When I saw this wool stretch fleece I hit BUY in a hurry. I just love natural fibers, and technical natural fibers really interest me. This wool is incredibly stretchy and cozy, I just love it. I have to say that when I prewashed it, the surface got sort of pill-y... not exactly pills, but it looks like bits of the fleece have adhered to the outside. This doesn't affect the performance, but it does marr the surface a bit. 

This hoody is WARM, so warm that I have yet to complete a run in it. However it is great for convincing myself to go out on a cold dark run (I run during the week at 5:30am, which is pitch dark and generally rather cold). And if I use it as a warmup hoody, it is pretty easy to just tie around my waist when I get too warm. 

In terms of fit, I cut and sewed my measurements, and it worked out mostly fine! If I was making this and wanted a truly form fitting fit, I would probably size down. 

I added the front 3/4 zip from the Greenstyle Pacific Pullover, and used their instructions for inserting the zipper into the hood. I also added handwarmer pockets, sewn like the pockets on the Mini Nova from True Bias... since I've recently sewn that pattern. It's a sideseam pattern pocket that is one-layer, rather than two, to reduce bulk. 

Here's my usual back zip pocket, made the same way as the previous pullover. The inside is continuous fleece, since the rectangle of the pocket is installed with the fleece on the inside. 

The thumbhole instructions on the Jalie use a single-layer method, which was perfect for the fleece. i might have deliberately installed these to cover more of my hand above the thumb, since the sleeve are rather long and help enable my need to keep my hands warm without actually carrying gloves. 

I once again used a drawsting to cinch the cord. I put in a double grommet, so that I could make a "hands free" hood cinch that I've noticed on RTW hoods.
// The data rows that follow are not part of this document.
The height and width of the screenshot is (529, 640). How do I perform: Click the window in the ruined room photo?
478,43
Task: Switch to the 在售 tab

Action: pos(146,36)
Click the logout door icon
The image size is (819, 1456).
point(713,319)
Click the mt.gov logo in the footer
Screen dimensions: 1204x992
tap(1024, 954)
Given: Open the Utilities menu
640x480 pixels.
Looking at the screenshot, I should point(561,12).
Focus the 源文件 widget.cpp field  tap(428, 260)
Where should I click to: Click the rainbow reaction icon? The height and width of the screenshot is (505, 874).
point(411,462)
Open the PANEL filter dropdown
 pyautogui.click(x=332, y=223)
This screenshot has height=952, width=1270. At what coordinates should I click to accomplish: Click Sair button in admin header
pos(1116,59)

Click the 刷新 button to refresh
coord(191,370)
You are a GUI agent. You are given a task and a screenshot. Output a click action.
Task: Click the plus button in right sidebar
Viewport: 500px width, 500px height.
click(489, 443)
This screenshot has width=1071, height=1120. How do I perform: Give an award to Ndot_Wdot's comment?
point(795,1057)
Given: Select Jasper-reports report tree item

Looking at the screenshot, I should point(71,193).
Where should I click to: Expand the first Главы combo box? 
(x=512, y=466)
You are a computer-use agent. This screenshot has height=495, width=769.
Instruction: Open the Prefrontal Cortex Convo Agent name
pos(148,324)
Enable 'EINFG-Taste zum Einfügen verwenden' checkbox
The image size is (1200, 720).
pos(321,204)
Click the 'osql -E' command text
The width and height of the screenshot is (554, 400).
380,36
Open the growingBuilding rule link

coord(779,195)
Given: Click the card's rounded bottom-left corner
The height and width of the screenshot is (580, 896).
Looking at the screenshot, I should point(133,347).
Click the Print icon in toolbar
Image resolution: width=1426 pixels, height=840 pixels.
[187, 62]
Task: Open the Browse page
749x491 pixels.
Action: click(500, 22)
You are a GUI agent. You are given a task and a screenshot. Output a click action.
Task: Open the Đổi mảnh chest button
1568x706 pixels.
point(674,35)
The other end of the elastic cord is sewed into the seams, so that when you pull the cord through the toggle there isn't any loose end hanging around. 

Top #4 is a windproof vest! I've always wanted a windproof vest. 

This fabric was from The Rainshed and was surprisingly stretchy... on the order of 25%.

I made the Greenstyle Pacific Pullover, sleeveless, with a full zip (not an option on the pattern, but not difficult to figure out.)

I made some rookie mistakes... separating zip is necessary for this varaint! Then I attempted to tear out the zip, which just tore my fabric. After cutting a new right front panel, I was good to go. 

I made a back zip (used fusible interfacing to make the welt hole and  a mesh pocket bag this time).  

The only matching zip I had was metal, so I also made a chin guard. 

So just a few other elements were needed for my winter running wardrobe. I needed warm tights, so I made the Avery leggings in Wool Powerstretch Fleece. I made them a size larger and a bit longer, then ended up taking in the seams on the waistband back to my original waist size. One layer of the waist is powerstretch, the other is regular heavyweight legging supplex, and the elastic is 3/8 inch elastic pulled to provide a bit of support. 

I've worn these on two cold runs so far, and they are awesome! No sagging yet. 

Another addition to my wardrobe... another Greenstyle Powerbra. These are awesome, and what else is one to wear under warm running tops. In a pinch, they look great with high waisted tights. 

And finally... a running headband. Free pattern. Mine is wool fleece on one side, and Dry-Flex on the other.